The second installment arrived and I felt a bit disappointed. Milligan had again turned inward and chose to focus on Christopher Chance’s tenuous connection with identity. Not a surprise, given how fertile that creative ground was, but a little disappointing considering the religious angle seemed the more difficult and, thus, more interesting road to hoe. Human Target is an incredibly introspective title as its lead must live in his head nearly all the time. When he is on the job, it ensures the ruse is complete and off, it maintains his fragile sense of identity and sanity. However, the book is never better than when it acts as a reflection of American life, most predominantly displayed in the Weather Underground issues and in the first chapter of this storyline.
Thankfully, (and perhaps as I should have expected) Milligan makes that return to Chance’s interior a worthwhile one. While his outpouring to Bruno about losing himself in Paul is nothing we have not heard already, it is worthy of note that this is the first time Chance has ever really discussed it to anyone else with this level of candor. They may be the “same old issues” that Chance has deliberated on from issue #1, but for the first time he seems to be seeking answers and help not just acknowledging the problem for moments before sweeping it away again.
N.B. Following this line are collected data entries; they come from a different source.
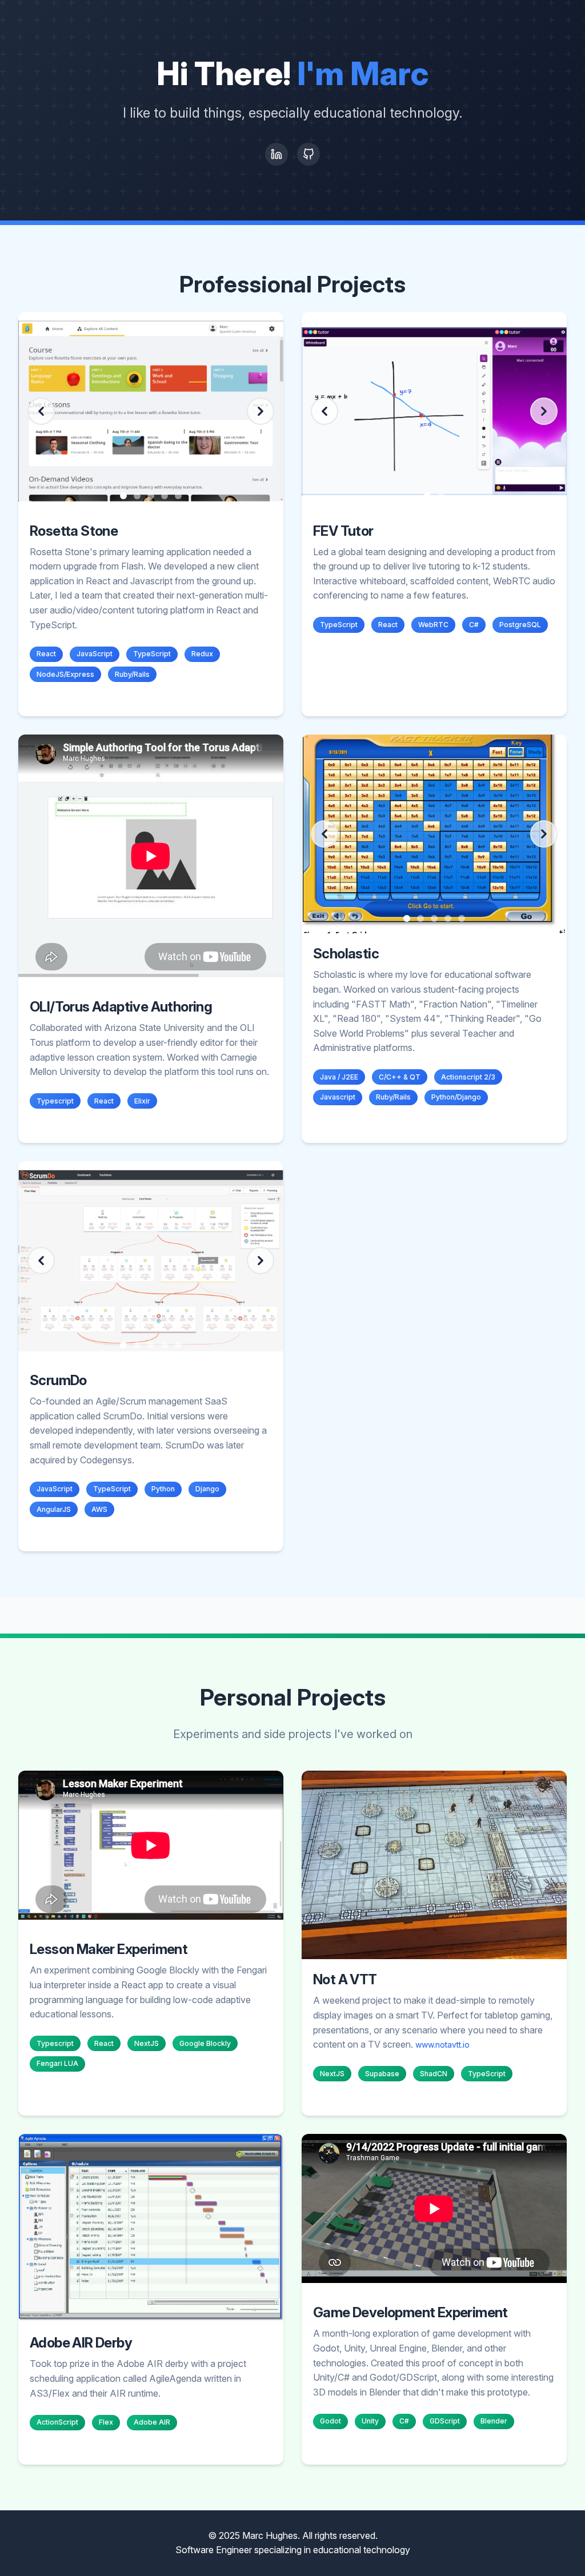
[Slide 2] (137, 495)
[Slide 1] (123, 495)
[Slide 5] (178, 495)
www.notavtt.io (442, 2044)
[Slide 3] (150, 495)
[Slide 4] (164, 495)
More impressive is how the story reconnects with two key concepts introduced in the first issue: how true is the idea of Paul as savior (or, at least, healer) and what kind of person is Paul at his core. On the latter, it initially appeared that the book was content in taking the easy route. In the “real” world Paul was not a particularly good man. In fact, he was actively hedonistic to an impressive extreme. This issue returns to Paul to find that the fun of the forbidden has quickly worn off to him. In indulging his freedoms, he has found how little the excesses, be they drugs, sex, or alcohol, interest him. Paul has no interest in being a cult’s figurehead and little faith in his own divinity, but he has realized the solution to his malaise is not found in bar bathrooms.
In a sense, he is farther down the slope of identity loss than Chance. Chance is still tethered to reality by Bruno and a sense of self that remains, despite its rather fractured quality. Paul, on the other hand, does not believe in himself as a savior and found no better identity in the role of a pleasure seeker. It is this fact that makes his return to his “ministry” all the more melancholy. He knows this world is not for him, but having found no other one, he simply resigns himself to his place in it. While Chance experiences wider and more dangerous fluctuations in his psyche, he has never simply given up. Paul is doing exactly that.
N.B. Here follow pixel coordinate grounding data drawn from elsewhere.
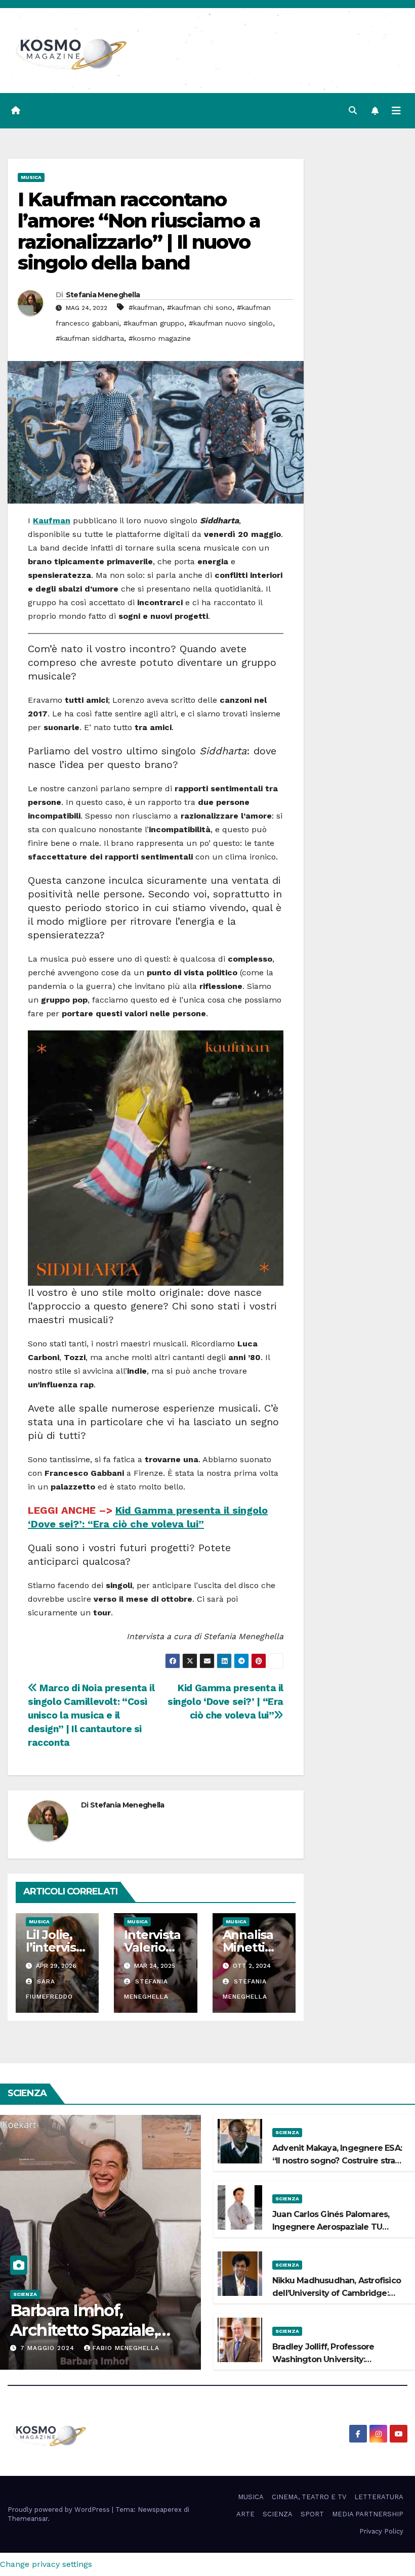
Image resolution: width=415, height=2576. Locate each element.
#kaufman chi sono (199, 307)
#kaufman (145, 307)
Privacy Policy (381, 2531)
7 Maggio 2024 (48, 2348)
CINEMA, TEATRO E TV (309, 2497)
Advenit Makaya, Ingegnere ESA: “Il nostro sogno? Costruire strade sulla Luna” (339, 2160)
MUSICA (31, 177)
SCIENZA (25, 2294)
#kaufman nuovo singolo (231, 323)
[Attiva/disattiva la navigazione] (396, 110)
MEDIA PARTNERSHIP (367, 2514)
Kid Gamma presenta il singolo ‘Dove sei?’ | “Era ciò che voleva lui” (225, 1701)
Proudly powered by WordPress (60, 2509)
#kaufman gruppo (153, 323)
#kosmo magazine (160, 338)
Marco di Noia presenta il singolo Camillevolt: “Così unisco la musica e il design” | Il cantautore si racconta (91, 1715)
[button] (353, 110)
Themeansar (28, 2518)
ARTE (245, 2514)
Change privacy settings (46, 2564)
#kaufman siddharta (90, 338)
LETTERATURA (378, 2497)
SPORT (312, 2514)
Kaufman (51, 520)
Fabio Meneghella (126, 2348)
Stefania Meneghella (103, 294)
The second concept concerning that of the truth of Paul’s role; has he been touched by divinity in some way or has it all been a lie. In a smart decision, the reality is never revealed. While it is clear that a few “elders” have perverted the role of the church, it is unclear if that role has ever based on a true miracle. The question of the divine words spoken by Paul during the divine fever is raised twice. The first time it is raised by Paul himself, moments after he has returned to the church to find his father is indeed dead. The second time, more interestingly, is raised by Chance to the elders. Chance had, heretofore, been entirely unconvinced by Paul or, really religion as a whole, and had generally shown little interest in “bigger” truths beyond what he needed to know to get the job done. Here, again as in his conversation with Bruno, he seems to be reconnecting with the outside world. He may be asking simply because it was the only aspect of Paul that he was never able to fully embody, but it seems to more resemble an actual grasp for the truth. For the first time, we are seeing a Chance who is not only concerned with the immediate, with the knowledge needed to play a role, but with a larger question.